What to know about the situation in the Middle East this week

Violence has continued this week in the Gaza Strip, as well as across the broader Middle East. The U.S. administration has been pushing for a prolonged cease-fire between Israel and Hamas, but so far has not succeeded. Here’s what you need to know:

ISRAEL SAYS IT WILL FIGHT ON IN GAZA

Israel said Friday it would continue with its invasion of the Gaza Strip and push into the southern town of Rafah to uproot Hamas. More than half of the territory’s 2.3 million people are packed into this city on the border with Egypt, and it’s unclear where they can go. Egypt will not accept displacement of Palestinians on its territory, while much of the rest of the Gaza Strip is already under evacuation orders and is the scene of intense battles between Israel and Hamas.

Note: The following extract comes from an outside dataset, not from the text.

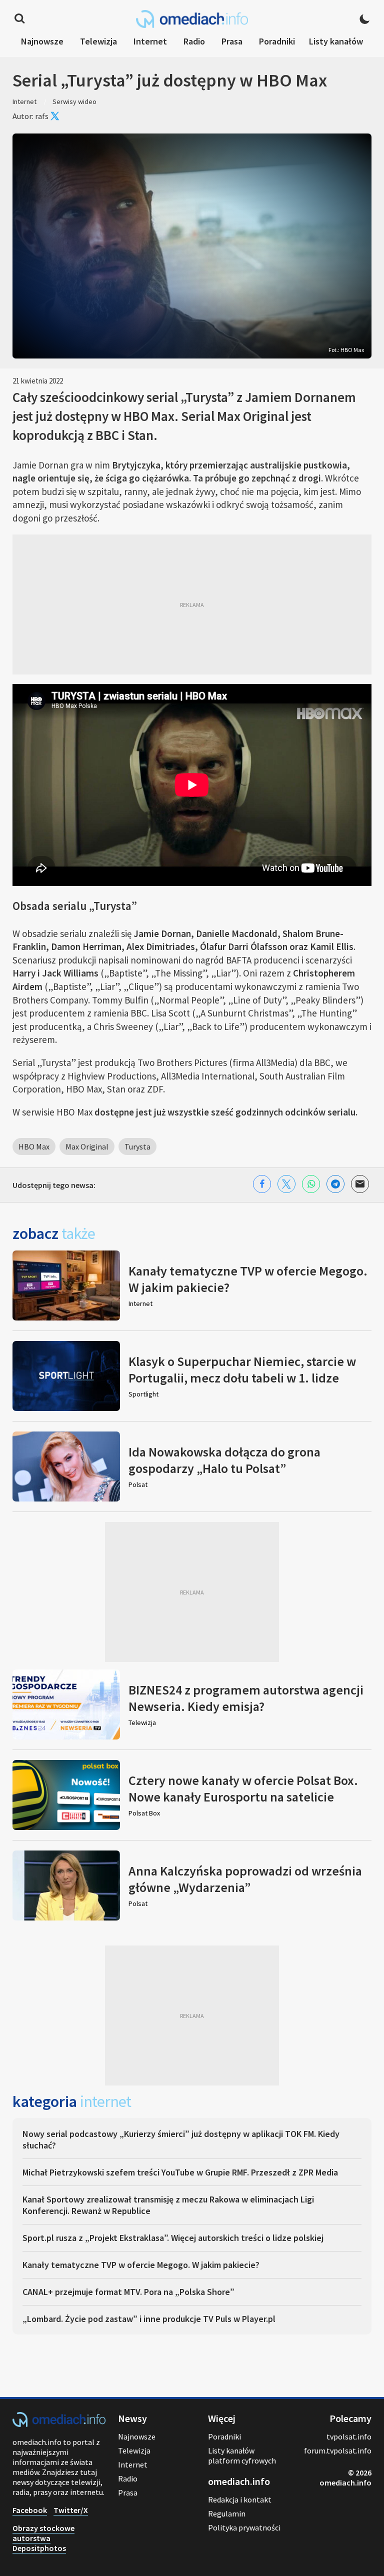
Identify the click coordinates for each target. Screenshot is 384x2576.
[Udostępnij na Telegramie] (335, 1184)
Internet (150, 41)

The situation in Rafah is catastrophic: the town is packed, many people are living in tents, there is not enough food, electricity or water, and Israeli airstrikes kill people almost every day. Twenty-eight people died early Saturday. Close to 28,000 Palestinians have been killed since the conflict erupted, according to the Hamas-run territory’s health ministry.

RIFT BETWEEN ISRAEL AND THE U.S.

Israel’s push for Rafah has widened the gap between it and the United States. The U.S. wants Israel to negotiate a cease-fire with Hamas, which would allow the remaining Israeli hostages to return home and help protect Palestinian civilians in the Gaza Strip. Benjamin Netanyahu, Israel’s prime minister, snubbed Antony Blinken, the U.S. secretary of state, who visited Jerusalem with this message early this week; afterwards, Netanyahu called a press conference and said there would be no cease-fire and Israel would fight on until “total victory”.

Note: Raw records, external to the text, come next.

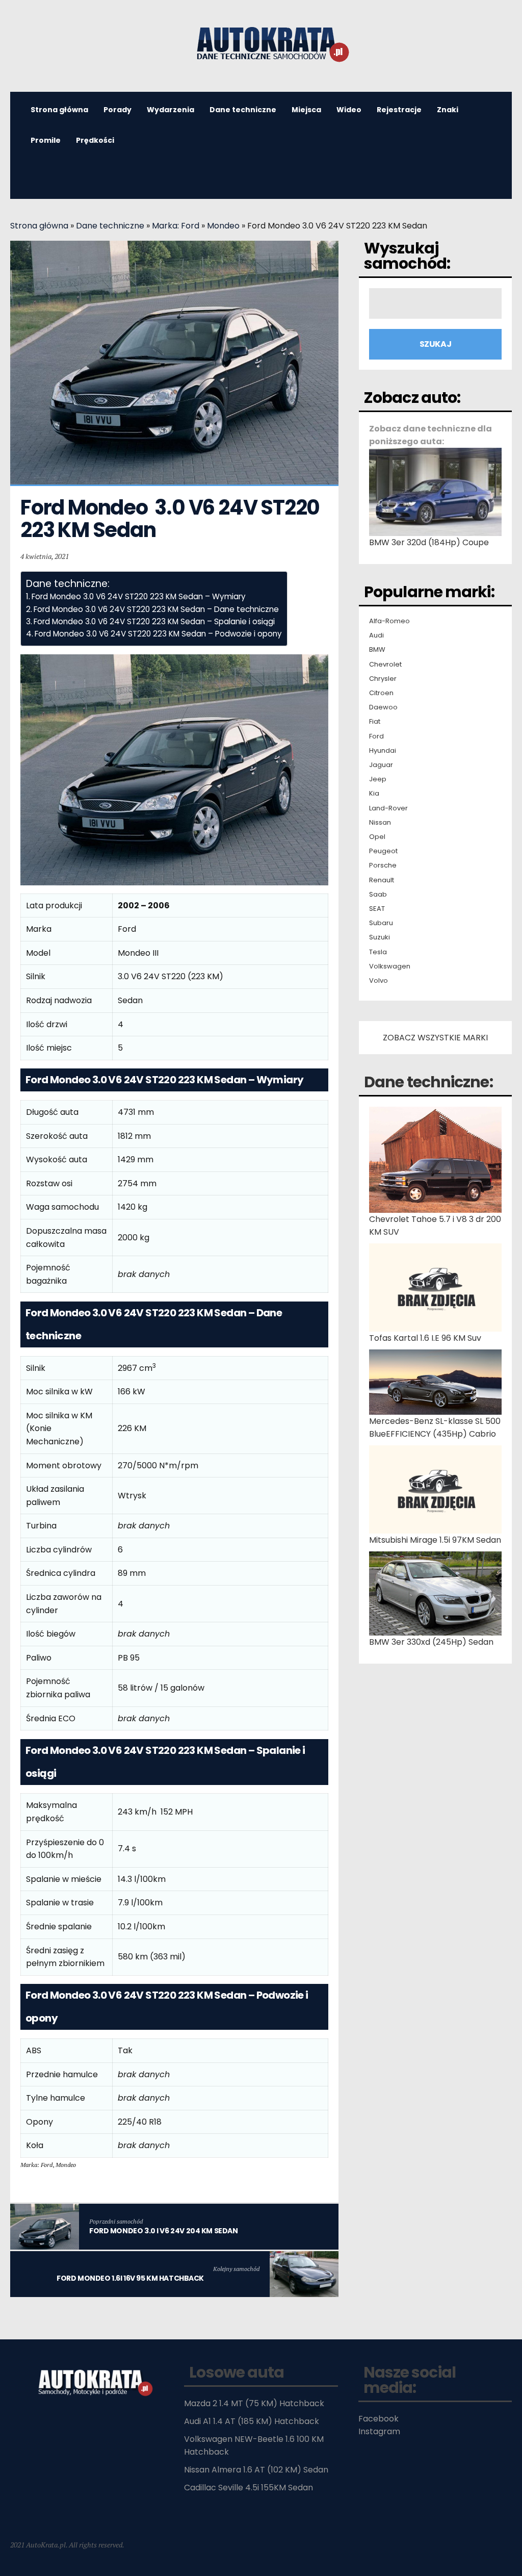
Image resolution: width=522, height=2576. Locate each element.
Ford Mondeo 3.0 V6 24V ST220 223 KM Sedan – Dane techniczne (156, 609)
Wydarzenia (170, 110)
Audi (376, 635)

President Joe Biden on Thursday called Israel’s approach to the war “over the top” and said that the suffering of civilians has “got to stop.” Since the start of the war, these were perhaps the strongest words of criticism by Biden, who has broadly been supportive of the Israeli effort to destroy Hamas.

Israel launched its assault on the Gaza Strip after Palestinian militants killed 1,200 people in communities across southern Israel and kidnapped 250 on Oct. 7. Just over 100 Israeli hostages were swapped for Palestinian prisoners in a deal last November. About 100 are still held by Hamas; the rest are thought to have perished.

THE REGION REMAINS ON EDGE

The broader Middle East remains on edge as violence has also continued between the U.S. and armed groups allied with Iran. The U.S. military said on Friday it had launched another round of strikes against the Houthis in Yemen, targeting drone boats and anti-ship cruise missile launchers. The Houthis are an Iran-backed group that controls much of northern Yemen. They have been targeting international shipping in the Red Sea, one of the world’s most important trading arteries, in an effort to put pressure on Israel to stop its campaign in Gaza.

The U.S. and Britain, in turn, have been bombing the Houthis, saying that they are trying to protect freedom of trade and navigation on the high seas. These attacks have so far not succeeded in deterring the Houthis: two more ships were targeted by their missiles on Wednesday.

Separately, a U.S. drone strike killed an Iraqi militia commander in Baghdad on Thursday. The U.S. said that the Kataib Hezbollah commander was responsible for “directly planning and participating in attacks” on American troops in the region. Kataib Hezbollah is one of many militias in Iraq that are backed by Iran’s leaders. They use these armed groups to project power across the region and keep up pressure on their archenemy, Israel, as well as the U.S.

The groups have launched nearly 170 attacks on U.S. forces in Iraq and Syria since the start of the war in Gaza, last week killing three Americans and five Kurdish fighters allied with them. U.S. troops are in these places to contain the Islamic State group, which still has a presence in the deserts of eastern Syria and western Iraq.